It's hard for U.S. investors to appreciate fully the current economic conditions across the globe. Even while the domestic economy keeps motoring forward, the global economy has sputtered in troubling ways, and that's put a strain on multinational businesses that rely on international business activity to thrive. Sherwin-Williams (SHW -0.95%) gets much of its revenue from sales of paint and coatings in overseas markets, and increasingly, it's seen a gulf between how it's doing close to home and its performance in key foreign markets.

Coming into Tuesday's first-quarter financial report, Sherwin-Williams investors had hoped to see modest gains that would reflect the struggles that the paint specialist has faced around the world. Unfortunately, Sherwin-Williams fell short of those hopes, and although it remains confident about its prospects for the full year, investors don't seem to be as comfortable about what the future could bring.

Display of paint color cards and promotional materials.

Image source: Sherwin-Williams.

A weakening world paint market

Sherwin-Williams' first-quarter results once again disappointed industry watchers. Revenue was higher by just 1.9% to $4.04 billion, which was barely half the growth rate that most of those following the stock had looked to see. Net income was down 2% from year-ago levels to $245.2 million, and even after accounting for extraordinary items, adjusted earnings of $3.60 per share were less than the consensus forecast among investors for $3.69 per share.

As we've seen in recent quarters, Sherwin-Williams saw much different performance across its segments. In the Americas Group, segment sales were higher by 3.6%, with the company citing higher paint sales volume across most North American stores and increases in selling prices as contributing to better results. Same-store sales in the U.S. and Canada climbed 3.6%, although the company did face some currency-related pressure that held back what would otherwise have been even better sales growth. However, foreign exchange took a toll on segment profit, which dropped 2% as higher raw materials costs also weighed on the expense side of the income statement.

In Sherwin-Williams' consumer brands unit, investors saw sales drop but profits rise. Net segment revenue fell 0.3% due in part to what the paint giant called "soft non-domestic market conditions," as well as a key divestiture and currency headwinds. However, segment profit jumped 18% from year-ago levels, reflecting higher selling prices and lower overhead. Similarly, sales in the performance coatings group were up just 0.2%, but segment profit climbed 9% despite higher raw material costs.
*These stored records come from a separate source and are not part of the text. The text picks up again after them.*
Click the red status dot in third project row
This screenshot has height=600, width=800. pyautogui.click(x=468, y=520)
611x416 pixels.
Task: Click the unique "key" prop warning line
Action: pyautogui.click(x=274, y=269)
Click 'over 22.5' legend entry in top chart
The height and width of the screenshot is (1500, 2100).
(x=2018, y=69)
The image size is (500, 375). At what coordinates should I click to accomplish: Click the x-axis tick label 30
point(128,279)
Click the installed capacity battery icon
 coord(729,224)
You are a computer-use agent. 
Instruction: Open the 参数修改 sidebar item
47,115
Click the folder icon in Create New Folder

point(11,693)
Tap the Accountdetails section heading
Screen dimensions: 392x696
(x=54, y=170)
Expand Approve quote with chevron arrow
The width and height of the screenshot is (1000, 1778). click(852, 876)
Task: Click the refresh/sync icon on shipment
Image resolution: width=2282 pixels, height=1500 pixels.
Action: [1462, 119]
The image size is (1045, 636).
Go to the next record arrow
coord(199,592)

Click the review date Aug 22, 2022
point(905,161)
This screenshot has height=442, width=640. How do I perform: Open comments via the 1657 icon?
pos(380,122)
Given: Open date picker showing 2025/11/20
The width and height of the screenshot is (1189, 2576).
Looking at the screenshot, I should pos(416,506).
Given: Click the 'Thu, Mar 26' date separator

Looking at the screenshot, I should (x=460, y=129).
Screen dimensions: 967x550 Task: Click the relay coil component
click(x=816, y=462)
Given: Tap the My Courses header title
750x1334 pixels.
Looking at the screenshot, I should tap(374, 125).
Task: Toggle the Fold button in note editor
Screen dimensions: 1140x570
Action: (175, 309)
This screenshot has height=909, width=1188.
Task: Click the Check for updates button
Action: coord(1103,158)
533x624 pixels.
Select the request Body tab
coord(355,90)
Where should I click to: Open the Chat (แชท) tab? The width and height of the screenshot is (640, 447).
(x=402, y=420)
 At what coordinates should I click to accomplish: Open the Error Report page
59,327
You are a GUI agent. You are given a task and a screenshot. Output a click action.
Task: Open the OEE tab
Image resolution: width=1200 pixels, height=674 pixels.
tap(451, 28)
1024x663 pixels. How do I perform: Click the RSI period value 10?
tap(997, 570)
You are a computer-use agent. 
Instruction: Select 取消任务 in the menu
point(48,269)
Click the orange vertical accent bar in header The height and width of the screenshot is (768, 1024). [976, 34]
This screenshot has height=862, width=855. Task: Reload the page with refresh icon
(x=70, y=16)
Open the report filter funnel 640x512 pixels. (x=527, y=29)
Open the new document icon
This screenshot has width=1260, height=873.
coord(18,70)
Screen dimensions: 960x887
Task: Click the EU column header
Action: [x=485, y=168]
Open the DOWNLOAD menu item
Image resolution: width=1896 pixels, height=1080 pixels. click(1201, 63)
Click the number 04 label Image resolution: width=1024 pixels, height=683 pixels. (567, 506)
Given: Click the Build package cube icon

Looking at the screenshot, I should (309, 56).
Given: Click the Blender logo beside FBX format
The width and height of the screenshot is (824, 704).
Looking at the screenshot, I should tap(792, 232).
CEO John Morikis explained some of the challenges that Sherwin-Williams faces. "We made good progress on our pricing initiatives across all segments during the quarter and effectively managed SG&A spending," Morikis said, "but volumes fell short of expectations due to a slower start to the architectural painting season in North America and continued challenging conditions in many end markets outside North America." The CEO did note that higher gross margin and continued cost controls have helped prevent any greater deterioration in Sherwin-Williams' financial condition.

Can Sherwin-Williams bounce back?

Sherwin-Williams remains optimistic about its future. With 15 net new stores opened during the first quarter in the Americas Group segment, the paint giant believes that it's positioned well to take advantage of the key spring selling season. Sherwin-Williams also anticipates that overall sales volume growth should accelerate into the second half of 2019.

However, investors weren't certain about Sherwin-Williams' near-term prospects. The company said that it expects net sales to climb 2% to 5% year over year in the second quarter of 2019, setting the stage for Sherwin-Williams to have to come in at the top of that range in order to meet the current consensus forecast among those following the stock. Despite a change to GAAP earnings guidance, Sherwin-Williams still believes that it will see adjusted earnings of $20.40 to $21.40 per share for the full year, unchanged from what it expected three months ago.

The results and the unchanged full-year guidance left Sherwin-Williams shareholders feeling disappointed, and the stock dropped 3% in pre-market trading following the announcement. In the absence of signs of recovery in the global economy outside North America, it'll be tough for Sherwin-Williams to reassure impatient investors that it'll be able to capitalize on long-term growth prospects once economic conditions worldwide return to more normal levels.